Может быть, я была первой белой женщиной, которую видели эти дети. Я улыбнулась им, но их серьезные взгляды не смягчились. В конце концов старший мальчик шагнул к машине, неожиданно протянул руку и указательным пальцем прикоснулся к моему плечу. Прежде чем я успела отреагировать, он убрал руку, словно обжегся, но потом снова протянул ее ко мне, гордо ухмыляясь остальным ребятам. Они все смотрели на него со смешанным чувством благоговейного страха и удивления, но все же сделали шаг назад. Неужели я выглядела так странно? Я высунула одну руку в окно ладонью вверх и снова улыбнулась, поощряя их подойти ближе и не бояться меня, но вдруг раздались крики и мальчишки кинулись врассыпную, поднимая пыль.

Это были Мустафа и Азиз, возвращавшиеся к машине.

— Мальчики плохие? — спросил Азиз, глядя на ребят, бежавших назад к воротам, но я покачала головой.

— Нет, они не плохие. Просто… мальчишки, — сказала я. — Просто мальчишки, — повторила я, осознавая, что так оно и есть, и жалея, что у меня не было возможности увидеть их сестер и матерей, их отцов. Я хотела увидеть их жизнь за этими стенами.

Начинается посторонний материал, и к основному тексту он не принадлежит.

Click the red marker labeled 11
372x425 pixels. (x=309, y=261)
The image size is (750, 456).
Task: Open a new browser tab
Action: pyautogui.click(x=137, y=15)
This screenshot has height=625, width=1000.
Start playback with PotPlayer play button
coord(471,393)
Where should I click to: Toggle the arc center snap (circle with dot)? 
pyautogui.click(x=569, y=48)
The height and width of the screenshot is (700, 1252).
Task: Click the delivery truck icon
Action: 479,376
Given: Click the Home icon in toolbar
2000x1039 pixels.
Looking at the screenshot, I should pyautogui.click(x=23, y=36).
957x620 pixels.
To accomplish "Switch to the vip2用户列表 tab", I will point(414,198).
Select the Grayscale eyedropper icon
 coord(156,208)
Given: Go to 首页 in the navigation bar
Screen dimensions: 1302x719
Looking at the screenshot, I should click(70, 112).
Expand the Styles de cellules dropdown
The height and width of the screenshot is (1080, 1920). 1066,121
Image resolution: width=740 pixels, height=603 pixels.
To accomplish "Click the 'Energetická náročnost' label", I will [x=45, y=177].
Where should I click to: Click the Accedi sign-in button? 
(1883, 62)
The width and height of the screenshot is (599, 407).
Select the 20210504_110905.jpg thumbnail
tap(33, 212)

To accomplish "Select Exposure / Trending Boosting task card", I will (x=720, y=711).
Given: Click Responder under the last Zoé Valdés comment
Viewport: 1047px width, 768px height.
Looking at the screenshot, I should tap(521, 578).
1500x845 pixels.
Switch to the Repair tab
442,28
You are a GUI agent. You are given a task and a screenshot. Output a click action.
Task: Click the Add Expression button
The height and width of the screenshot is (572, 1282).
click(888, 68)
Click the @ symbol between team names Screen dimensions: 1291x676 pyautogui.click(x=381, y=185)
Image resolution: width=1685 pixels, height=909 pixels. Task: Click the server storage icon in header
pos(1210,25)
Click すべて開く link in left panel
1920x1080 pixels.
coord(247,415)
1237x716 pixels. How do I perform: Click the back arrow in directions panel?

Мужчины принесли пышный круглый ароматный хлеб, мягкий белый сыр в вощеной бумаге и липкий инжир в бумажной коробке. Азиз протянул мне горсть кешью. Я не была голодна, но все съела, слизывая с пальцев маленькие кусочки сыра и инжира; положив кешью в подол, я грызла их во время поездки.

Мне следовало оставаться сильной и быть начеку. Мне следовало быть готовой по прибытии в Марракеш приступить к поискам Этьена.

Мы продолжили путь, следуя вглубь страны, так что теперь я уже не могла видеть море и ощущать его запах. Иногда попадались рощи каких-то незнакомых плодовых деревьев, и я спрашивала у Мустафы, как они называются. Он указал на несколько кешью, еще оставшихся в подоле моей юбки.

У меня болела спина от долгого сидения и езды по неровной дороге. Я пыталась не думать о ночлеге. Где мы остановимся? Где я буду спать? Я вся была в пыли; будет ли у меня возможность помыться? Если мне не разрешили сходить в Лараше из-за открытого лица, как меня примут в других местах? Я снова вспомнила широко раскрытые глаза мальчишек, изучающих меня через открытое окно автомобиля, и неожиданно остро ощутила одиночество. Я здесь была чужестранкой.

В Танжере все было по-другому; этот город гостеприимен к иностранцам — африканцам и испанцам, французам и немцам, американцам и британцам и многим другим, происхождение которых я не могла определить по языку и одежде. Я вспомнила Элизабет Панди, говорившую, что в Танжере собрано все разноликое человечество.

Но я уехала из Танжера, и вскоре выяснилось, что в сердце Марокко я стала не просто еще одной женщиной с Запада. Здесь я была аномалией, человеком чужим, которого можно с легкостью оскорбить или оттолкнуть.

Как ко мне отнесутся в Марракеше? Моя спешка при подготовке к путешествию, как я осознала теперь, когда мы ехали по пыльной дороге, объяснялась недальновидностью и исключительно стремлением найти Этьена.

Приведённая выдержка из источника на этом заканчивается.